▶ [Cel ćwiczenia]:
Proszę przepisać z poniższego tekstu o grze Felllice wszystko od „Muszę to przyznać” aż do „wam się zajść?”. Każde wystąpienie „biologii” zastąp przy tym słowem „chemii”.

W Felllice zostaniecie komórkami
Nowa gra o wchłanianiu konkurencji.
Muszę to przyznać otwarcie: nigdy nie byłem dobry z biologii. Właściwie to z niewielu rzeczy byłem dobry, ale z biologii byłem po prostu kiepski. Dlatego nie usłyszycie ode mnie, jak bardzo zgodne z prawdziwymi mechanizmami biologicznymi jest Felllice (trzy literki „l”, policzyłem za was. Z matematyki byłem nieco lepszy). Możemy za to porozmawiać o tym, czy to dobra gra.
Najpierw jednak musimy wspólnie umówić się, że w nią zagramy. A chyba warto – jest niezwykle prosta graficznie, a zasady raczej nie przyprawią was o ból głowy, ale wygląda co najmniej interesująco, a i koncepcja zachęca do spróbowania. W grze sterujemy komórką. Musi ona walczyć z innymi komórkami, wchłaniając je i rosnąc, a przy okazji omijając te większe, bo mogą sprowadzić nas na ziemię (czyli do początkowego rozmiaru). Jak daleko uda wam się zajść?
Gra kosztuje około 8 złotych, więc musicie sami ocenić, czy warto ją kupić.

▶ [Wybrane dane]:
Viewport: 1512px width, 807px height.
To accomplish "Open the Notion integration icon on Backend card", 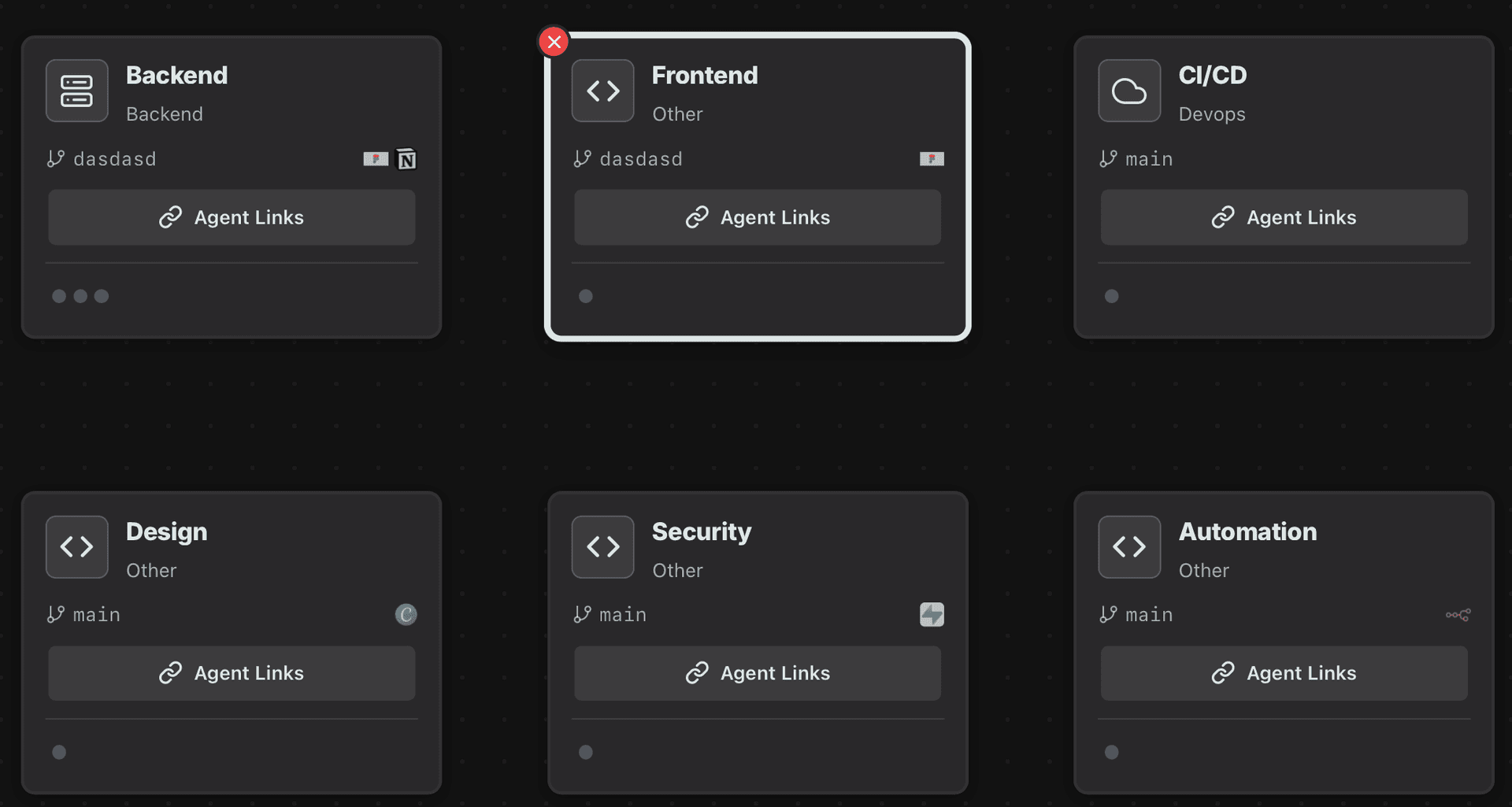I will tap(406, 158).
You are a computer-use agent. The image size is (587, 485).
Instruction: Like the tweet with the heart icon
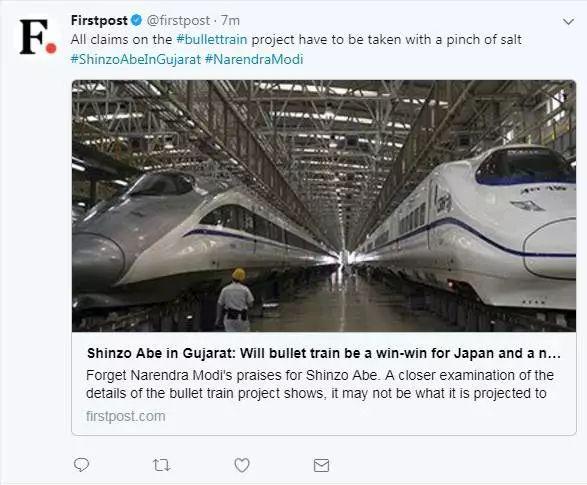(242, 465)
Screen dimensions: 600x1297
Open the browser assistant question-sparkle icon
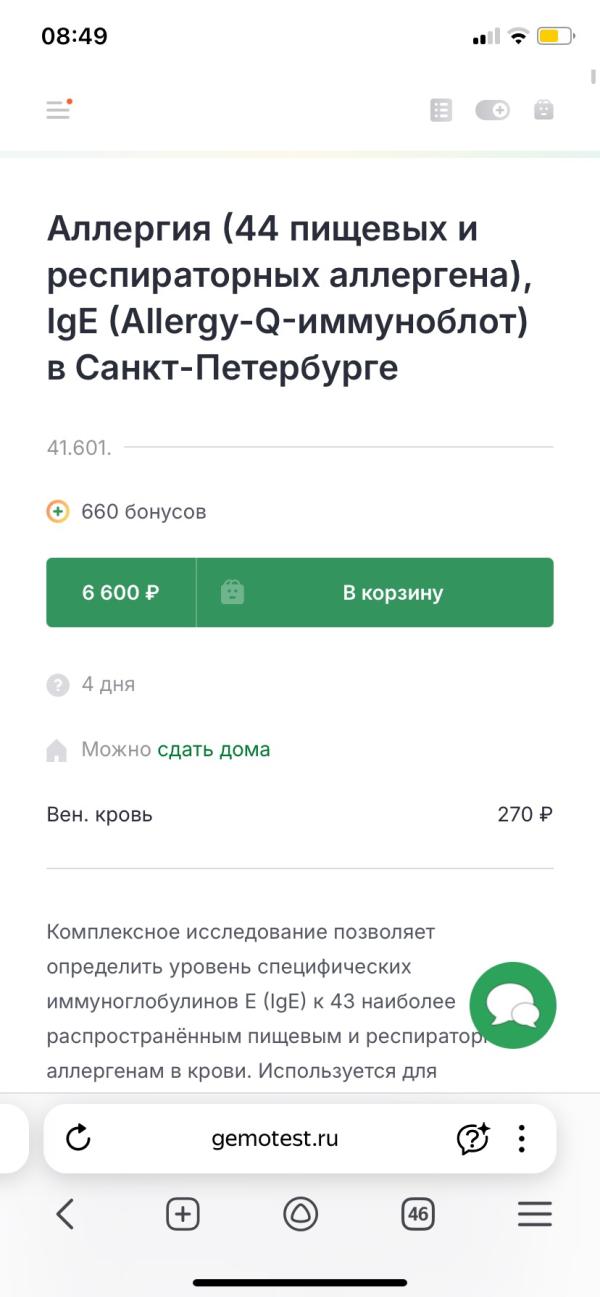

▶ [Miejsce na odpowiedź]:
Muszę to przyznać otwarcie: nigdy nie byłem dobry z chemii. Właściwie to z niewielu rzeczy byłem dobry, ale z chemii byłem po prostu kiepski. Dlatego nie usłyszycie ode mnie, jak bardzo zgodne z prawdziwymi mechanizmami biologicznymi jest Felllice (trzy literki „l”, policzyłem za was. Z matematyki byłem nieco lepszy). Możemy za to porozmawiać o tym, czy to dobra gra.
Najpierw jednak musimy wspólnie umówić się, że w nią zagramy. A chyba warto – jest niezwykle prosta graficznie, a zasady raczej nie przyprawią was o ból głowy, ale wygląda co najmniej interesująco, a i koncepcja zachęca do spróbowania. W grze sterujemy komórką. Musi ona walczyć z innymi komórkami, wchłaniając je i rosnąc, a przy okazji omijając te większe, bo mogą sprowadzić nas na ziemię (czyli do początkowego rozmiaru). Jak daleko uda wam się zajść?